**Problem**
Count the lines in the material below that contain the string "dimensions", treating uppercase and lowercase as different, and reply with only that number.

Item-finding records
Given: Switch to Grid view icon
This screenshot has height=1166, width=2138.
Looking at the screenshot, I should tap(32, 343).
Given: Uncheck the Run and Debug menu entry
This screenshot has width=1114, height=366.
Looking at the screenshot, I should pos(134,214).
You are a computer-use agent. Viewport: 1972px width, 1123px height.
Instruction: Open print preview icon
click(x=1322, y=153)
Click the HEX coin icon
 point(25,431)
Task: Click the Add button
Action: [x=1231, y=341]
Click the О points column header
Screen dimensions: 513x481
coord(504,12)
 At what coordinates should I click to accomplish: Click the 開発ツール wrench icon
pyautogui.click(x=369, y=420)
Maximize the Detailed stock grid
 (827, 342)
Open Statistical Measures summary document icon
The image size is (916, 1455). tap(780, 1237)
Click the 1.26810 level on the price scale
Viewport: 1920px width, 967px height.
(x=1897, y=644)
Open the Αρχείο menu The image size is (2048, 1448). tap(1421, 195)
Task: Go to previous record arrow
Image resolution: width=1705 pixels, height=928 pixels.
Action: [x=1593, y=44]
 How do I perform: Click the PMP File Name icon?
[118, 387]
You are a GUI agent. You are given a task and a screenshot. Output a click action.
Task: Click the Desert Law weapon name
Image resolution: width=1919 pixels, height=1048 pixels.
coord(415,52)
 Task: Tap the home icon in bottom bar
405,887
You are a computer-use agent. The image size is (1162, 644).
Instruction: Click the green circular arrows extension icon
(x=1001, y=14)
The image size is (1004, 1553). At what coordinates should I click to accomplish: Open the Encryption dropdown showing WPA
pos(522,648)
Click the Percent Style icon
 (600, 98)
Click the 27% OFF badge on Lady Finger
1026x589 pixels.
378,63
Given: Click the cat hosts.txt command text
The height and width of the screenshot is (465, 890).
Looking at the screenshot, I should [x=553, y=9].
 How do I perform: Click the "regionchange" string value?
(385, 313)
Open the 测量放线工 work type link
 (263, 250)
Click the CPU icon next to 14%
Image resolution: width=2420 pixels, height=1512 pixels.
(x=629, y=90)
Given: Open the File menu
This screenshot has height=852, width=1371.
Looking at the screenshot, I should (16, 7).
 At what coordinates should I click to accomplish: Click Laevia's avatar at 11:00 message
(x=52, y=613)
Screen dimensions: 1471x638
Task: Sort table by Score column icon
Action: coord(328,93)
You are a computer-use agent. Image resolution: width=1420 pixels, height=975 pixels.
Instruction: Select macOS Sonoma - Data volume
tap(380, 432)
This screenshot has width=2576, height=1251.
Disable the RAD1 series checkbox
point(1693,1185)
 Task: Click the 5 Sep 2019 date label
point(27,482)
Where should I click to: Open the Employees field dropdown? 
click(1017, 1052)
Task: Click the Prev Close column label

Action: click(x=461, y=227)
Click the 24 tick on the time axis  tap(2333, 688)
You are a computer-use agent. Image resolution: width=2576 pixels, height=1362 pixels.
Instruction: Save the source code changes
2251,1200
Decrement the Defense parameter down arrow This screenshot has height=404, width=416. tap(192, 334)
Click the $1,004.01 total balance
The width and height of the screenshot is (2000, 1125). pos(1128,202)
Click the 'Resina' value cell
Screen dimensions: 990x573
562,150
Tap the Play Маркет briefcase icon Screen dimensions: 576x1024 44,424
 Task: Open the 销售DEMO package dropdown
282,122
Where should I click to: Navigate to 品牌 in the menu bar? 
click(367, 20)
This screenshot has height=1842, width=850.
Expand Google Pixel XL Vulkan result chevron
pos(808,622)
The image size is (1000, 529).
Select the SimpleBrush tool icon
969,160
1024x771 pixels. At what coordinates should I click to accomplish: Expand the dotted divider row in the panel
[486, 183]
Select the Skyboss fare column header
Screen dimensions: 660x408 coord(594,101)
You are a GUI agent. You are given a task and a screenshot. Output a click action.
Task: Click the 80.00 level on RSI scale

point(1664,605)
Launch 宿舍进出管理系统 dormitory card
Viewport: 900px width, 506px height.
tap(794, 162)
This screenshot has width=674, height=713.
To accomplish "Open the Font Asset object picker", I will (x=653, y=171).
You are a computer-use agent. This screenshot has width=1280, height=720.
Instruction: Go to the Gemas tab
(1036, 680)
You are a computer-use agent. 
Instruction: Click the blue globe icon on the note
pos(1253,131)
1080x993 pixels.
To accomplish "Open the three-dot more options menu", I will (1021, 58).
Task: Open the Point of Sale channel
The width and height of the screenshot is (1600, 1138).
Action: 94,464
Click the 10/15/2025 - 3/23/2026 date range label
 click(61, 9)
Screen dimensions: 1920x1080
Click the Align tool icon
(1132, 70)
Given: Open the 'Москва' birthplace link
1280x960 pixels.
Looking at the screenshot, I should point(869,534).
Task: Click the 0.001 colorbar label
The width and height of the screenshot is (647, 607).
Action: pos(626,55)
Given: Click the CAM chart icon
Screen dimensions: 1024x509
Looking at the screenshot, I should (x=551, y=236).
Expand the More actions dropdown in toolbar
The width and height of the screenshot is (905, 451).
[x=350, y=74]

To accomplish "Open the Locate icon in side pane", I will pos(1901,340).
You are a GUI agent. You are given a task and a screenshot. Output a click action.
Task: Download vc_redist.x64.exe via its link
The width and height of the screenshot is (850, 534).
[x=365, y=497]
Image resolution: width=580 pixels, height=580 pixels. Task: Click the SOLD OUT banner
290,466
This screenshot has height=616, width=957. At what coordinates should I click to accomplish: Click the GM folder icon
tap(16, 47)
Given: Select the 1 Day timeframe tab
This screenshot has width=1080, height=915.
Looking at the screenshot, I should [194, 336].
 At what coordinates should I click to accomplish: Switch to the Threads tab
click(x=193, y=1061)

**Exercise solution**
7